== Records shown

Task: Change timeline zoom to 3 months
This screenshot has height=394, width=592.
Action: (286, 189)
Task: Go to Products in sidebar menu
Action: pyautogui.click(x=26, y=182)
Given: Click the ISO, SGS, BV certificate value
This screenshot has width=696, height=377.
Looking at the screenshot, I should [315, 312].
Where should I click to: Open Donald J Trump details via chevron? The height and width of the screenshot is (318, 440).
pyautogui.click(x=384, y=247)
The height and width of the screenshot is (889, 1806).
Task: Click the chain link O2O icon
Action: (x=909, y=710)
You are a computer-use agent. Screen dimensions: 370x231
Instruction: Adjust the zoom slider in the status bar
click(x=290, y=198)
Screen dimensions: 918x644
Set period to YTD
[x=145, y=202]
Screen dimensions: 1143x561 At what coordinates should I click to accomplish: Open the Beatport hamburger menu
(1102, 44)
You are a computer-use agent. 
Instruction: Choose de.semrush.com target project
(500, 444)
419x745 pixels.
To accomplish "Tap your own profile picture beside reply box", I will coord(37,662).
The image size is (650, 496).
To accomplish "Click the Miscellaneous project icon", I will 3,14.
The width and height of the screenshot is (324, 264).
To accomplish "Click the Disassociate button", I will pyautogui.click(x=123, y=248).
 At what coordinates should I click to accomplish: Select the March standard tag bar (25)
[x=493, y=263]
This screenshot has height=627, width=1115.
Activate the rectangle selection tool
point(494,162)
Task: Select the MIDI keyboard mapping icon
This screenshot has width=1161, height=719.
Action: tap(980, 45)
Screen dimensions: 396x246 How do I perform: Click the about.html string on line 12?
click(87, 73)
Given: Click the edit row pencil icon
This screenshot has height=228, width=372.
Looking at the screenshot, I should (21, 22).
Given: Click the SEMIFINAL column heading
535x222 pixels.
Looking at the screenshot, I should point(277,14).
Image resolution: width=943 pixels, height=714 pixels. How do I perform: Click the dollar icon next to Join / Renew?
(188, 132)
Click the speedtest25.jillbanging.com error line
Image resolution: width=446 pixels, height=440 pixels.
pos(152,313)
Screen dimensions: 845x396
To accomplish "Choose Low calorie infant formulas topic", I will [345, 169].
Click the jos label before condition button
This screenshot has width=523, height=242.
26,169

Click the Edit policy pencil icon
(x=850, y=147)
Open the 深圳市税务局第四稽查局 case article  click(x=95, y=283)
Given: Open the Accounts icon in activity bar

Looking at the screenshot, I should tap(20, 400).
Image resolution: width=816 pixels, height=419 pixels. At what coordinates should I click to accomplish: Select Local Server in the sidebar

====

# Exercise
Format the data above as a JSON list of strings, one string per line, leaving out blank lines.

# Output for this exercise
[
  "Task: Change timeline zoom to 3 months",
  "This screenshot has height=394, width=592.",
  "Action: (286, 189)",
  "Task: Go to Products in sidebar menu",
  "Action: pyautogui.click(x=26, y=182)",
  "Given: Click the ISO, SGS, BV certificate value",
  "This screenshot has width=696, height=377.",
  "Looking at the screenshot, I should [315, 312].",
  "Where should I click to: Open Donald J Trump details via chevron? The height and width of the screenshot is (318, 440).",
  "pyautogui.click(x=384, y=247)",
  "The height and width of the screenshot is (889, 1806).",
  "Task: Click the chain link O2O icon",
  "Action: (x=909, y=710)",
  "You are a computer-use agent. Screen dimensions: 370x231",
  "Instruction: Adjust the zoom slider in the status bar",
  "click(x=290, y=198)",
  "Screen dimensions: 918x644",
  "Set period to YTD",
  "[x=145, y=202]",
  "Screen dimensions: 1143x561 At what coordinates should I click to accomplish: Open the Beatport hamburger menu",
  "(1102, 44)",
  "You are a computer-use agent. ",
  "Instruction: Choose de.semrush.com target project",
  "(500, 444)",
  "419x745 pixels.",
  "To accomplish \"Tap your own profile picture beside reply box\", I will coord(37,662).",
  "The image size is (650, 496).",
  "To accomplish \"Click the Miscellaneous project icon\", I will 3,14.",
  "The width and height of the screenshot is (324, 264).",
  "To accomplish \"Click the Disassociate button\", I will pyautogui.click(x=123, y=248).",
  " At what coordinates should I click to accomplish: Select the March standard tag bar (25)",
  "[x=493, y=263]",
  "This screenshot has height=627, width=1115.",
  "Activate the rectangle selection tool",
  "point(494,162)",
  "Task: Select the MIDI keyboard mapping icon",
  "This screenshot has width=1161, height=719.",
  "Action: tap(980, 45)",
  "Screen dimensions: 396x246 How do I perform: Click the about.html string on line 12?",
  "click(87, 73)",
  "Given: Click the edit row pencil icon",
  "This screenshot has height=228, width=372.",
  "Looking at the screenshot, I should (21, 22).",
  "Given: Click the SEMIFINAL column heading",
  "535x222 pixels.",
  "Looking at the screenshot, I should point(277,14).",
  "Image resolution: width=943 pixels, height=714 pixels. How do I perform: Click the dollar icon next to Join / Renew?",
  "(188, 132)",
  "Click the speedtest25.jillbanging.com error line",
  "Image resolution: width=446 pixels, height=440 pixels.",
  "pos(152,313)",
  "Screen dimensions: 845x396",
  "To accomplish \"Choose Low calorie infant formulas topic\", I will [345, 169].",
  "Click the jos label before condition button",
  "This screenshot has width=523, height=242.",
  "26,169",
  "Click the Edit policy pencil icon",
  "(x=850, y=147)",
  "Open the 深圳市税务局第四稽查局 case article  click(x=95, y=283)",
  "Given: Open the Accounts icon in activity bar",
  "Looking at the screenshot, I should tap(20, 400).",
  "Image resolution: width=816 pixels, height=419 pixels. At what coordinates should I click to accomplish: Select Local Server in the sidebar"
]